また、本年も認知度・利用意向度の向上を目的とし、7月26日(金)から28日(日)までの3日間、大会の舞台を石坂ゴルフ倶楽部(埼玉県比企郡鳩山町)に移し、6回目となる『センチュリー21 レディスゴルフトーナメント2019』(日本女子プロゴルフ協会公認)を開催いたしました。
次に、CSR活動の一環としての不動産業界での女性活躍推進活動『センチュリー21レディスアカデミー』は第2期目を本年5月にスタートしました。本年はエリアを拡大し、東京、名古屋、大阪の3都市にて合計33名で、より多くの女性が活躍できるよう取組んでおります。
最後に、本年6月25日からコーポレートガバナンスの強化として、経営の監督機能と業務執行機能の分離により、経営の意思決定の迅速化及び機動的な業務執行の実現を推進することを目的として、執行役員制度を導入しております。

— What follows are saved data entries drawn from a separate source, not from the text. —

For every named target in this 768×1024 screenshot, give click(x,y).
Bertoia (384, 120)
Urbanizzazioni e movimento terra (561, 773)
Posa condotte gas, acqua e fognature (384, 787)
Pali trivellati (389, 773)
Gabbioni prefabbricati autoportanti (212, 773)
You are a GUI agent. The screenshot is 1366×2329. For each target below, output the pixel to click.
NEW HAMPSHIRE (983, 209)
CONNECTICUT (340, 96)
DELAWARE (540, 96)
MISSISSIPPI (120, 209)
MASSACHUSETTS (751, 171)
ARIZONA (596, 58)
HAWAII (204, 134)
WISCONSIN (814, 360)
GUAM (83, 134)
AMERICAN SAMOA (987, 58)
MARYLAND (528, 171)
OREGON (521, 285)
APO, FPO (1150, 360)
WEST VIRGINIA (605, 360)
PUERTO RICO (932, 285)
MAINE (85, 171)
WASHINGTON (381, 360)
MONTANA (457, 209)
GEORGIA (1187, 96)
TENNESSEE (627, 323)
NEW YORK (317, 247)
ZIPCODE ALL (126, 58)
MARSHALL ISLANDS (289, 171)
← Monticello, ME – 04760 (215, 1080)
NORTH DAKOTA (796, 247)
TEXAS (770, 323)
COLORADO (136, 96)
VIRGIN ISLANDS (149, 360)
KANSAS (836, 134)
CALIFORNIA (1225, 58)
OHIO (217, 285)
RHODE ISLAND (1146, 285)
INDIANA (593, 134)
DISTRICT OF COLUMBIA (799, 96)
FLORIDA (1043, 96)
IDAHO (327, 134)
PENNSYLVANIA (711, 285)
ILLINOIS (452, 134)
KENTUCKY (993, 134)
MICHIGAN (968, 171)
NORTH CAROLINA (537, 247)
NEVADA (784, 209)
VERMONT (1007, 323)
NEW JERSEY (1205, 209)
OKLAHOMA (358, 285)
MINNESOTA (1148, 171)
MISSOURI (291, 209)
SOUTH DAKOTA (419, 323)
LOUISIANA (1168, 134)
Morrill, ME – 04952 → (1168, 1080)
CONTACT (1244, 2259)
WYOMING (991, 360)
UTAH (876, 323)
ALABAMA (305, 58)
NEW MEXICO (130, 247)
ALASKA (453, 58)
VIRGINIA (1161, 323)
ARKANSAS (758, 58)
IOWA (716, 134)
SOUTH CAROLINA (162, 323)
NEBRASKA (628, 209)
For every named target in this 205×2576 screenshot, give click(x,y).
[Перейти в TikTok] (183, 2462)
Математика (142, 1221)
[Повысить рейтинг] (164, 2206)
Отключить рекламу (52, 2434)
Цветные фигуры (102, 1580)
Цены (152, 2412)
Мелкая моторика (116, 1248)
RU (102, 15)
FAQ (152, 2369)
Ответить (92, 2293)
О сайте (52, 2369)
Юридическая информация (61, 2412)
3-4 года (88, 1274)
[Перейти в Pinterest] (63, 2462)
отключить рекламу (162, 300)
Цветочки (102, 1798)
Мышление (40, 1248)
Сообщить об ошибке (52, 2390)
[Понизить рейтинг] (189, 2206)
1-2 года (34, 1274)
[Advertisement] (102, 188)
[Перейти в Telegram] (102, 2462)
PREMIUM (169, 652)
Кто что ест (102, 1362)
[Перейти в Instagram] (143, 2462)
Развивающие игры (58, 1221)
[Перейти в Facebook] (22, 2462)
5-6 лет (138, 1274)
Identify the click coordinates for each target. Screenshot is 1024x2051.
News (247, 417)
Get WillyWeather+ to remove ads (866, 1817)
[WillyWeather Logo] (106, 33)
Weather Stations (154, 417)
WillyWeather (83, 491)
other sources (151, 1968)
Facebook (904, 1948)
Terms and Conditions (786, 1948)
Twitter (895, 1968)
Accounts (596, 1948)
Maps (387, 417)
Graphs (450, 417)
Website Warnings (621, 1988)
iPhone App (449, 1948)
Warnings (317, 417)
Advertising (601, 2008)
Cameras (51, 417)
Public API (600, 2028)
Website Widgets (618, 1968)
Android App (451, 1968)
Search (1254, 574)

このような状況のもとで、当社の営業収益は、サービスフィー収入が804百万円(前年同四半期比7.1%増)、ITサービス収入が194百万円(同6.9%減)、加盟金収入が45百万円(同26.4%増)、その他が13百万円(同12.9%増)となり、全体としては1,058百万円(同4.9%増)となりました。また、営業原価は、360百万円(前年同四半期比4.6%増)となりました。販売費及び一般管理費は、業務委託料が減少したものの、人件費及び広告宣伝費、ソフトウェア償却費等の増加により、全体としては380百万円(前年同四半期比5.8%増)となりました。その結果、営業利益は317百万円(前年同四半期比4.2%増)、経常利益は332百万円(同3.5%増)、四半期純利益は226百万円(同3.5%増)となりました。
(2) 財政状態の分析
当第1四半期会計期間末における流動資産の残高は5,144百万円で、前事業年度末に比べ65百万円減少しております。営業未収入金の減少が主な要因であります。
当第1四半期会計期間末における固定資産の残高は1,656百万円で、前事業年度末に比べ80百万円減少しております。長期貸付金の減少が主な要因であります。
当第1四半期会計期間末における流動負債の残高は609百万円で、前事業年度末に比べ113百万円減少しております。未払法人税等の減少が主な要因であります。
当第1四半期会計期間末における固定負債の残高は163百万円で、前事業年度末に比べ16百万円減少しております。退職給付引当金の減少が主な要因であります。
当第1四半期会計期間末における純資産の残高は6,028百万円で、前事業年度末に比べ15百万円減少しております。利益剰余金の減少が主な要因であります。
(3) 事業上及び財務上の対処すべき課題
当第1四半期累計期間において、当会社の事業上及び財務上の対処すべき課題に重要な変更及び新たに生じた課題はありません。
(4) 研究開発活動
該当事項はありません。
(5) 今後の方針
当社の事業は「センチュリー21ネットワーク規模の拡大(加盟店募集業務)」と「加盟店業績向上の為の業務支援サービス(IT支援・教育・研修など)」に大別され、これらの事業を両輪として業務拡大に努めて行く所存であります。
当第1四半期会計期間において、経営上の重要な契約等は行われておりません。